An age of disbelief: Con men thrive under the garb of religion

Swami Agnivesh & Valson Thampu

If I had a guru, and I am looking for one, I should surrender myself body and soul to him. But in this age of unbelief a true guru is hard to find. A substitute will be worse than useless, often positively harmful. I must therefore warn all against accepting imperfect ones as gurus…Has a man ever learnt swimming by tying a stone to his neck? – M K Gandhi.

Godmen are in the news increasingly for the wrong reasons. Events reported shock us for a while. Public memory being proverbially short, in a few days we leave behind the scandal and get back to business as usual. Till the next scandal breaks out, Then the next. And the next…So the tamasha of gurudom continues.

This need not surprise us. What should surprise us instead is the eager readiness of individuals, even highly educated ones, to surrender themselves to the conmen of religion. Con men thrive under the garb of religion when people abandon God. The godmen syndrome is a symptom of godlessness, not of religiosity. Godmen have as much to do with God as rock gardens have to do with flowers.

Why do people flee from God to godmen? Why do they stick even to those con men who are fleeing from the arms of law? Why doesn’t the grotesque pathos of it move the rest of us to tears? Where have we misplaced our capacity for righteous indignation?

The answer may well be found in Gandhiji’s warning cited above. This could well be the punishment that an ‘age of unbelief’ invites upon itself. The necessary outcome of ‘unbelief’ is not atheism. It is cultism. It is not no-faith, but false-faith. The choice is not between trusting and not trusting God. The choice is between trusting God and surrendering oneself to godmen. It is an epochal imperative therefore that cultic con men and bogus godmen mushroom and commandeer hysterically zealous following in such an age. This does not prove the greatness of individual con men or the worth of teachings they mouth. It proves the sickness of the age in which we live.

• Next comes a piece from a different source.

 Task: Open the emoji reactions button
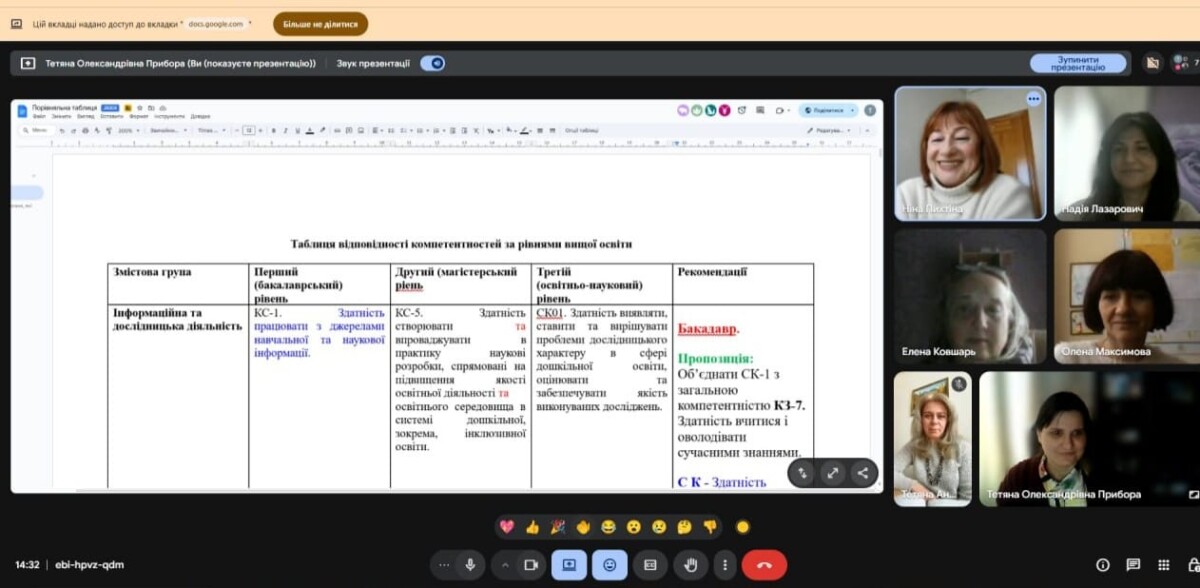pos(609,565)
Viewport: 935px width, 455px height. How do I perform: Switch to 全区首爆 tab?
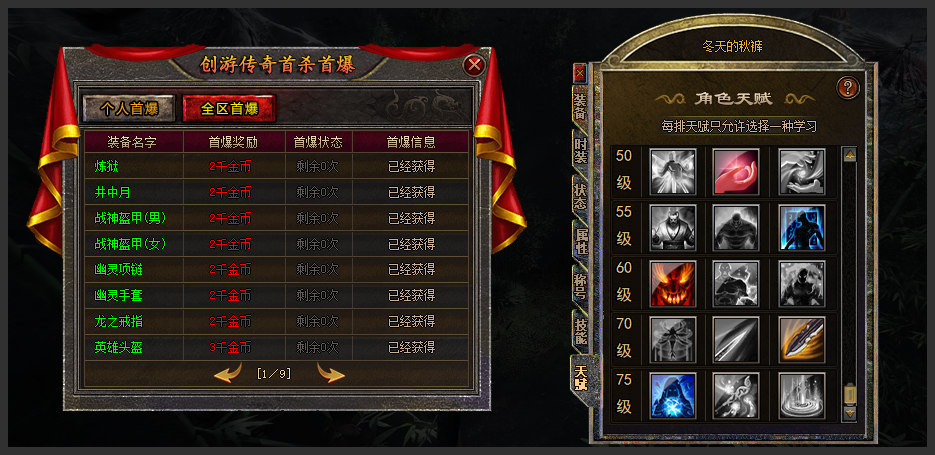230,109
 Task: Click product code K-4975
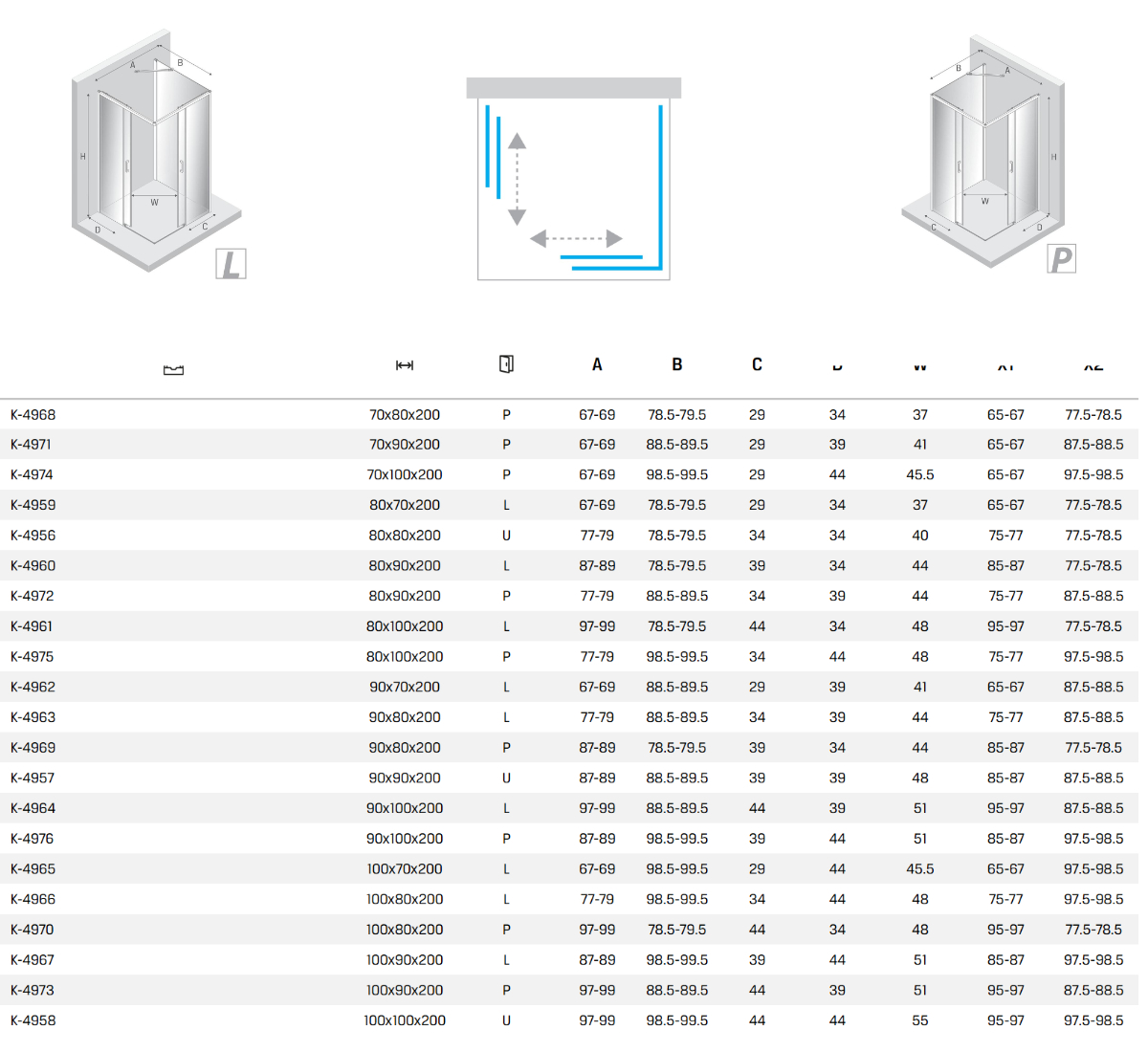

Gandhiji warned us a long time ago against ‘accepting imperfect ones as gurus’. A guru, by definition, is vastly superior to his disciples. Else the guru cannot command abject obedience and blind trust from those who cast themselves at his feet. By trusting these imperfect specimens of humanity, we degrade and consign ourselves to a level below that of their imperfection. Unwittingly, we invite irrationality, existential insecurity and a life driven and riven by falsehood, hypocrisy and moral anarchy. How else can the so-called followers of a godman now posture themselves aggressively against the arm of law?

At the popular level God is likely to lose out to godmen, given the spirit of this age of unbelief. God is a growth-imperative. Spirituality is all about our growth towards the fullness of our scope as human beings. God is the light in this pilgrimage of personal development and empowerment. Growth of this kind is a demanding, even daunting, prospect. Godmen provide the cheap, alluring alternative. You don’t have to grow and assume responsibility for your destiny. All you have to do is abandon your life and destiny to the keeping of these men and women of clay. No godman or godwoman will ever ask you to outgrow your superstition or stupidity. As a matter of fact, human growth towards existential empowerment is bad news for godmen and godwomen. Growth eradicates the need to depend. It abolishes blind faith. Growth is the secret of freedom. God the Creator is also God the Liberator. In God alone, as all religions teach, are we truly free.